Description
Guide to annotating events for ACE2005 English. Description of event types (5), triggers (2.3), properties (3), arguments (6; participants and attributes), coreference (4).
"An event is a specific occurrence involving participants. And Event is something that happens. An Event can frequently be described as a change of state."
Types: 33 sub-types (in 8 groupings: LIFE, MOVEMENT, TRANSACTION, BUSINESS, CONFLICT, CONTACT, PERSONNEL, JUSTICE)
Event trigger: "the word which most clearly expresses [an event]'s occurrence". (May be two words for verb-particle constructions.) The containing sentence is the "event extent". Event triggers are most often verbs, but may be: adjectives/participles as resultative/resultative-like stative or active descriptors of events; nouns or pronouns. [As such, the sentence may only need to imply that an event has the potential to occur, as is 'born' in "the presumably Australian-born victim". Is 'victim' meant to be annotated?] A trigger must not be a taggable entity. Some ambiguous expressions such as "this opportunity for peace" may only be labelled when clearly coreferent with an unambiguous trigger.
Event properties: polarity (POSITIVE or NEGATIVE; negation includes contexts such as 'refused to ...'), tense (PAST, PRESENT, FUTURE, UNSPECIFIED), genericity (SPECIFIC or GENERIC; specific must be a singular or finite number of occurrences), modality (ASSERTED or OTHER).
Event arguments: each event has a specific set of participant roles, as well as other attributes (most have only PLACE and TIME).
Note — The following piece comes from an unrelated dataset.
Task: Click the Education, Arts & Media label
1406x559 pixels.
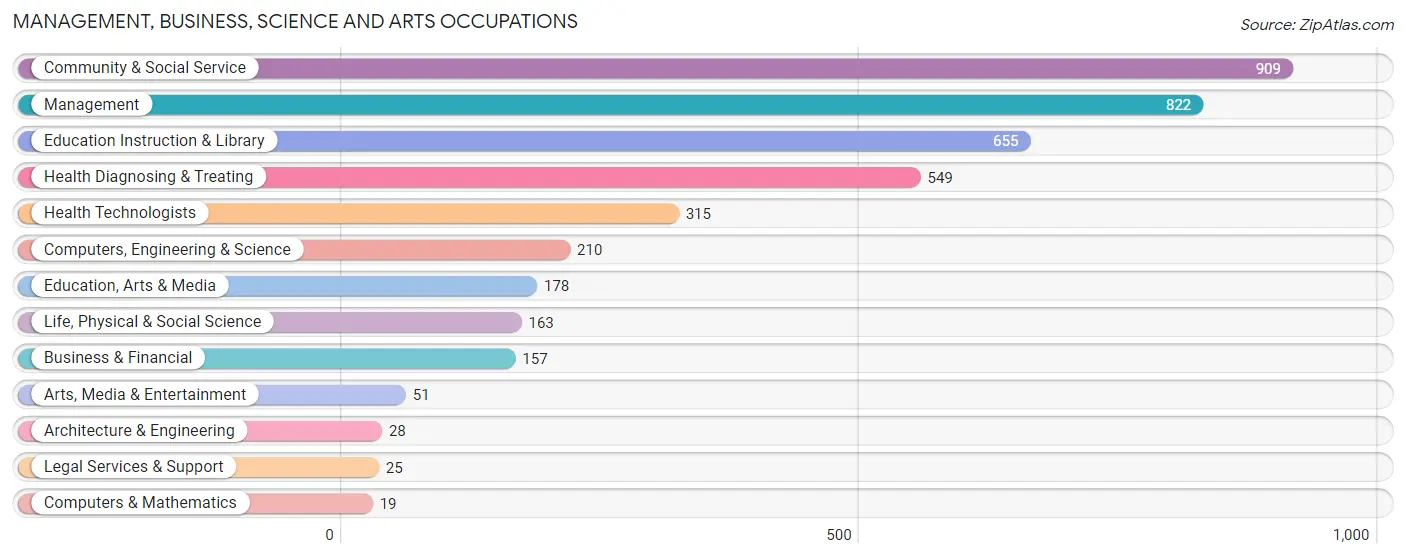Action: (130, 286)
All must be taggable entities; so for instance "method of execution" or "reason for execution" may not be event arguments, but "crime" may be. Number of arguments ranges from 3 to 7. [Designation of an entity as participant or attribute can be arbitrary; PRICE is a participant in a TRANSPORT event.]
Event coreference: events must have identical referent and be in the same document. Mentions to parts of events do not corefer.